Following an investigation, including detailed analysis and modelling work on different options, by PriceWaterhouseCoopers, a report, Water and Waste Services Review: December 2010, was prepared and presented to councillors in a workshop last month.

The recommendation of the report, which had considered three options - an enhanced status quo, the establishment of a Council Controlled Organisation (CCO), or the formation of a Council Controlled Trading Organisation (CCTO) - was that a CCO was preferred.

This has led to a degree of consternation on the part of some councillors and members of the public who see in this as a first step towards the privatisation of water and water services, with the corollary of faceless corporations profiting at the expense of the private citizen.

The provision and management of water provokes strong, often emotive, reactions.

Partly this is because, after all, water is one of life's basic necessities.

But such reactions often either ignore certain realities or trade on erroneous suppositions.

One of the realities critics tend to overlook is that water is not free: ratepayers already pay for it through a substantial rates impost.

One of the suppositions is that the formation of a separate legal entity, such as a CCO, is necessarily a step towards divestment and loss of control of a core resource and service.

In fact, as the report to council points out, a CCO remains under the control of the council, and unlike a CCTO is not expected to provide a return on capital.

Its main advantages, according to the report, is that a CCO would provide greater commercial discipline and focus, better ability to manage costs, improved efficiency of decision-making, access to specialist expertise and staffing, and certainty to the longer-term management of the assets.

Further, it is compatible with council's policy No W101/7 which states that "water and sewerage systems should remain in the ownership of the council either directly or as part of the council's operations or through an entity owned by the council and that the council is opposed to the privatisation of the city-wide water and wastewater services".

For all this, it does need to be asked why the so-called efficiencies that a CCO would bring cannot be achieved within a highly disciplined semi-autonomous council business unit.

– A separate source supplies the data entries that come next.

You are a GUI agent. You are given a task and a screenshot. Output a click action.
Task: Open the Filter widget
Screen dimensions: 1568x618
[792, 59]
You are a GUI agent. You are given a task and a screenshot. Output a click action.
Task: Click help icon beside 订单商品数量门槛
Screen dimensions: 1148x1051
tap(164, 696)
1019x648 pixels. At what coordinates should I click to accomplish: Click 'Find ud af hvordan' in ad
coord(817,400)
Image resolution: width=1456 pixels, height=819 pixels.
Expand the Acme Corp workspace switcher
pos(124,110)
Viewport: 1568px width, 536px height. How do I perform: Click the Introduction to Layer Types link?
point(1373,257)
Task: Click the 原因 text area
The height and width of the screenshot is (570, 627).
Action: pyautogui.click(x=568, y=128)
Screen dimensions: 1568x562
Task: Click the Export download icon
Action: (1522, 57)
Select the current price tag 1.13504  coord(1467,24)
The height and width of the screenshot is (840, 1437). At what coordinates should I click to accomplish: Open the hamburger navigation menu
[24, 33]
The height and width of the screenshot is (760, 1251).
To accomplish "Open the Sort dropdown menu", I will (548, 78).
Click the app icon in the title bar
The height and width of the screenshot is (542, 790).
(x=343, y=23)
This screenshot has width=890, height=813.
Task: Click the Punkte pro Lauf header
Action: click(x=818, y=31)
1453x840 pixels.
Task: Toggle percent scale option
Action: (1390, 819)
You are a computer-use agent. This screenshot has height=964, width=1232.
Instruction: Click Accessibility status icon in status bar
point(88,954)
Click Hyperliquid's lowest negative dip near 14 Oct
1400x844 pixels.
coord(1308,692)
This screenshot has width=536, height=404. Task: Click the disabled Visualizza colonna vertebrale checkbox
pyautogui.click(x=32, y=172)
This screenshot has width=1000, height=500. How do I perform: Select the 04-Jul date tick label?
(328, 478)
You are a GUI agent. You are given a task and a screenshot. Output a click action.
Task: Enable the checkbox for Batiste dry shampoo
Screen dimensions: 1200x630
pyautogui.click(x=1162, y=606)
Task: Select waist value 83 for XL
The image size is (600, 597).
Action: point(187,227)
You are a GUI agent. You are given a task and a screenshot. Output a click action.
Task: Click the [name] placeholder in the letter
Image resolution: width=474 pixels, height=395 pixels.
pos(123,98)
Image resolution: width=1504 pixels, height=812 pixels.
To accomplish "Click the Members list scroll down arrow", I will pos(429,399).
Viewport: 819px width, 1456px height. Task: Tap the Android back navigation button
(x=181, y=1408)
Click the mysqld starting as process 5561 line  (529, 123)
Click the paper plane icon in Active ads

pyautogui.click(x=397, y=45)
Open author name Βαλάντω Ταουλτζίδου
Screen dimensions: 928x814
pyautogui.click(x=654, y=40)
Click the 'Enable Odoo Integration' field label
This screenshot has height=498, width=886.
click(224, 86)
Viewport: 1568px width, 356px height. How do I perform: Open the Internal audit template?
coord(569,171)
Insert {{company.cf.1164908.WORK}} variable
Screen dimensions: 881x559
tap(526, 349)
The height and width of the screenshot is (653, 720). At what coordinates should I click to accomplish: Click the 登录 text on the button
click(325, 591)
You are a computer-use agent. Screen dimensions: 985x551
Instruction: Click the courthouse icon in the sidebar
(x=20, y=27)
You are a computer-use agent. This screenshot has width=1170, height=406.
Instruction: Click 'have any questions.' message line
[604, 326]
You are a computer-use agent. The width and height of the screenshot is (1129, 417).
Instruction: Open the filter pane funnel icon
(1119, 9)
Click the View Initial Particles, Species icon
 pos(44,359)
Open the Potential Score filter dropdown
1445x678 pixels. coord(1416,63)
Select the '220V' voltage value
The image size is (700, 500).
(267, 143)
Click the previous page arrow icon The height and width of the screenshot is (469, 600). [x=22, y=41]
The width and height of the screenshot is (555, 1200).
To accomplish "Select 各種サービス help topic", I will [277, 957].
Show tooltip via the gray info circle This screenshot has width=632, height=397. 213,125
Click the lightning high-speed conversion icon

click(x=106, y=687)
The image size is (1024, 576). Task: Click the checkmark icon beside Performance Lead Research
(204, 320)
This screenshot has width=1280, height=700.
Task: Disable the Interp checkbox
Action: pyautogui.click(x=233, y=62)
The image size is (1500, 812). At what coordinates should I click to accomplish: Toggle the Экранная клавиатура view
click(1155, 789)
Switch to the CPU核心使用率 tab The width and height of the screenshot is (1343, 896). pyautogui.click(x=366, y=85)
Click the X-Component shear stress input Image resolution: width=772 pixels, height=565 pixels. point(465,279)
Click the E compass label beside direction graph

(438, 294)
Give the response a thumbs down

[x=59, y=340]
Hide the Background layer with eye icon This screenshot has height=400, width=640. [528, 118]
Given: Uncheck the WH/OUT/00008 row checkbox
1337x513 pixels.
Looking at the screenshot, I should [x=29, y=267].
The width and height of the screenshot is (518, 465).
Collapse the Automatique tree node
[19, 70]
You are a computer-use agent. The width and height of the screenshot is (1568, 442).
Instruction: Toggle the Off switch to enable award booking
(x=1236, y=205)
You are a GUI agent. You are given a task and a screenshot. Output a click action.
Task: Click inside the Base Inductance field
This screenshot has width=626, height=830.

It seems that one of the areas in which savings can be achieved is the tax advantages that would come with the CCO's status.

But the detail of exactly how mooted savings to ratepayers of up to $20 million over 10 years from such a transition are to be achieved is unclear.

Clearer is the report's assertion the water industry in this country is in a state of flux and that a CCO would result in superior "strategic positioning of a council-owned water utility" during a time of national reform.

Again, precisely what this means is opaque, and if there is altogether too much paranoia over the potential for privatisation of water supply in the recommendation of the report - particularly when the council's own policies expressly forbid this - some of the jargon it contains can only serve to encourage it.